→ **Actions to take**
1. Copy the passage of the review of "The Wolfpack" that begins with the words containing "Which, basically, is" and ends with "their wacko dad.".
2. In the review of "The Wolfpack," why does the passer-by on the Manhattan sidewalk react with "What?" on meeting the six boys?
3. Can you write the next part of the review of "The Wolfpack," picking up after its final sentence?

→ **Text segment**
━━━

Review: “The Wolfpack” tells a compelling brother saga but fails to ask the tough questions

The Angulo kids were homeschooled and their only interaction with the world was through movies.
The Angulo kids were homeschooled and their only interaction with the world was through movies.
The Angulo kids were homeschooled and their only interaction with the world was through movies.
The Angulo kids were homeschooled and their only interaction with the world was through movies.

So you’re walking down a Manhattan sidewalk and encounter this gang of six, strangely ethereal teenage boys wearing sunglasses with black hair swagging down their backs. Though you live in New York, you’ve totally never seen anything like this, so you go — “What?” Then you go, “Dudes, who are you?” 

Which, basically, is what Crystal Moselle did. It just so happened that she was also a young documentary filmmaker. And this was one of the early, rare times when these boys, these brothers, had staged a quiet, fierce rebellion by walking out of their low-income, Lower East Side high-rise against the will of their wacko dad. 

Right time, right place, as they say — for the Angulo brothers and the neophyte filmmaker. The result is the fascinating but deeply flawed documentary The Wolfpack.

━━━

→ **Records**
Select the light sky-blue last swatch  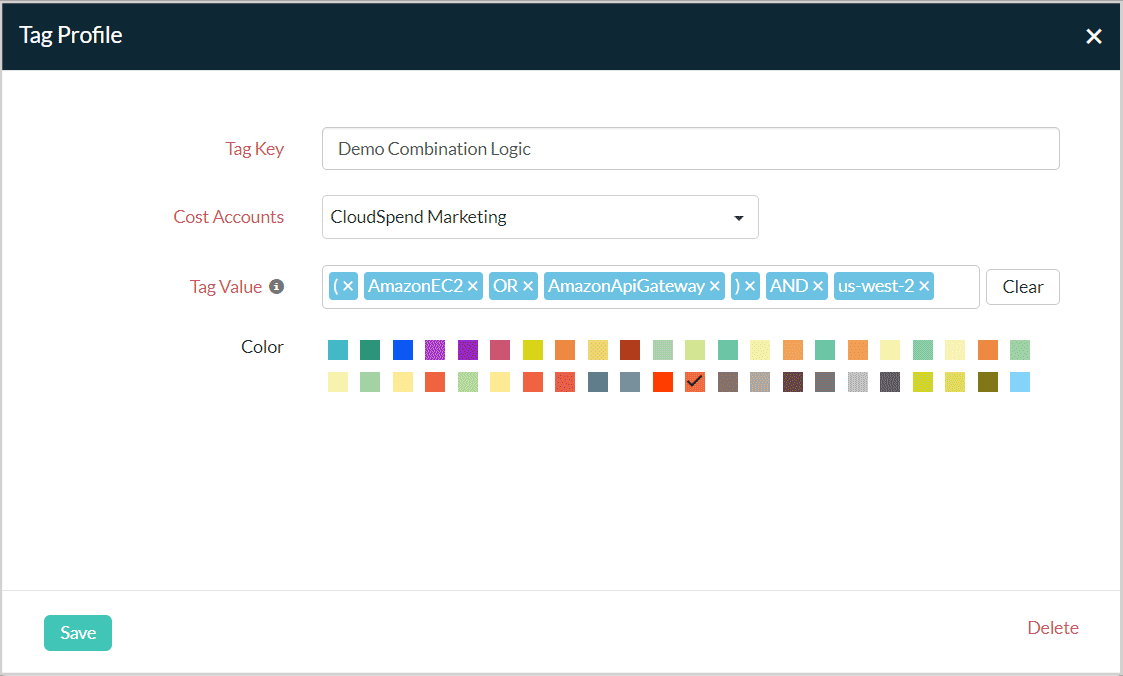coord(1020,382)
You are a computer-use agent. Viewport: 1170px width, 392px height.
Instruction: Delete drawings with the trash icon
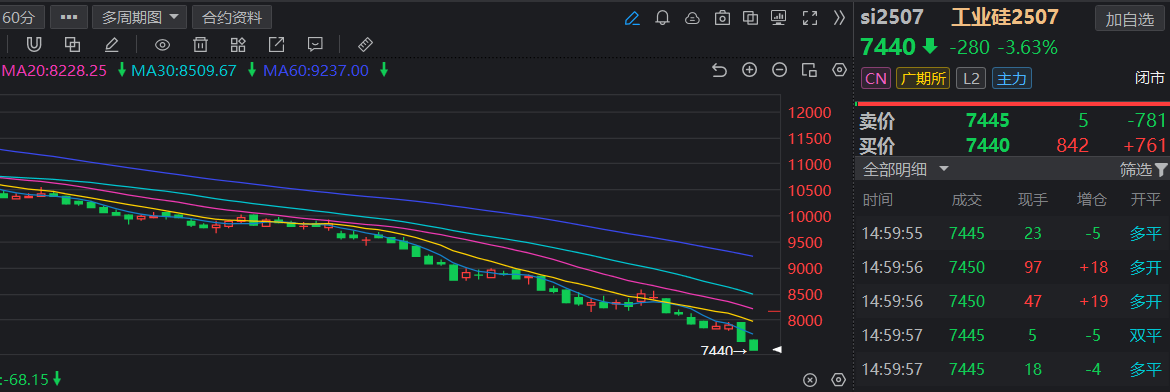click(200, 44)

━━━

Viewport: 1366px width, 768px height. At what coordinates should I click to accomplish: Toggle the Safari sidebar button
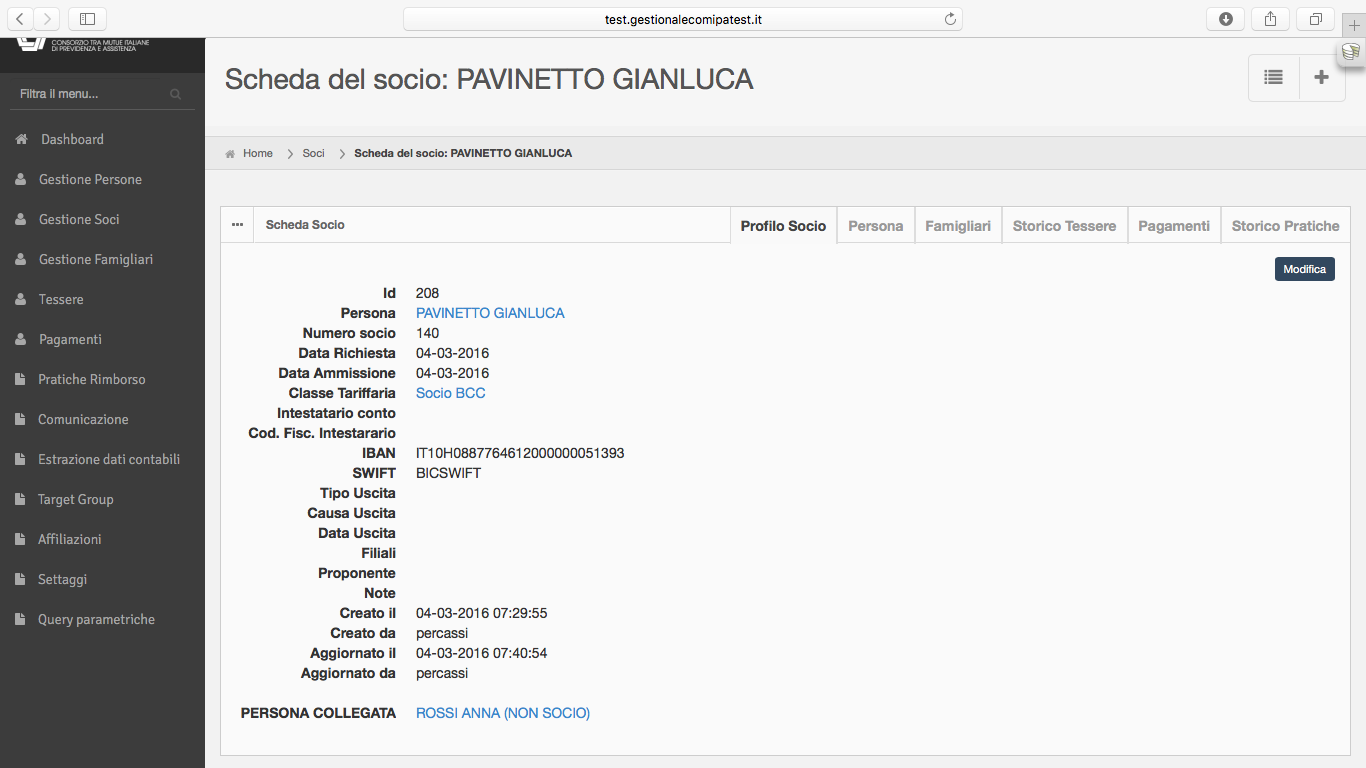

━━━

→ **Answers provided**
1.
Which, basically, is what Crystal Moselle did. It just so happened that she was also a young documentary filmmaker. And this was one of the early, rare times when these boys, these brothers, had staged a quiet, fierce rebellion by walking out of their low-income, Lower East Side high-rise against the will of their wacko dad.

2. Even though the passer-by lives in New York, they have never seen anything like this gang of six strangely ethereal teenage boys in sunglasses with long black hair.

3.
For the record, the boys’ names all derive from the Hare Krishna faith. They are Bhagavan, Govinda, Jagadisa, Krsna, Mukunda and Narayana. But we first see them enacting the roles of Messrs. White, Orange, Blonde, Pink, etc., the characters in Quentin Tarantino’s Reservoir Dogs, one of the many genre films the boys watched on video growing up — a warped window on a world their South American father refused to let them engage with directly. They were homeschooled by their American-born mother, and almost never left their apartment. 

Instead, they grew up on a steady diet of Tarantino and David Lynch movies, memorizing and then reenacting them. The boys’ talent at turning everyday objects into believable, or at least eye-catching, props and costumes is really impressive. 

In a nice riposte to those who periodically blame violent movies for violent actions in real life, it was watching the Batman flick The Dark Knight that gave Mukunda the inspiration to sneak out of the family high-rise building and explore New York on his own. Unfortunately, on his wanders, he wore a hand-made Michael Myers mask (you know, the killer from Halloween?).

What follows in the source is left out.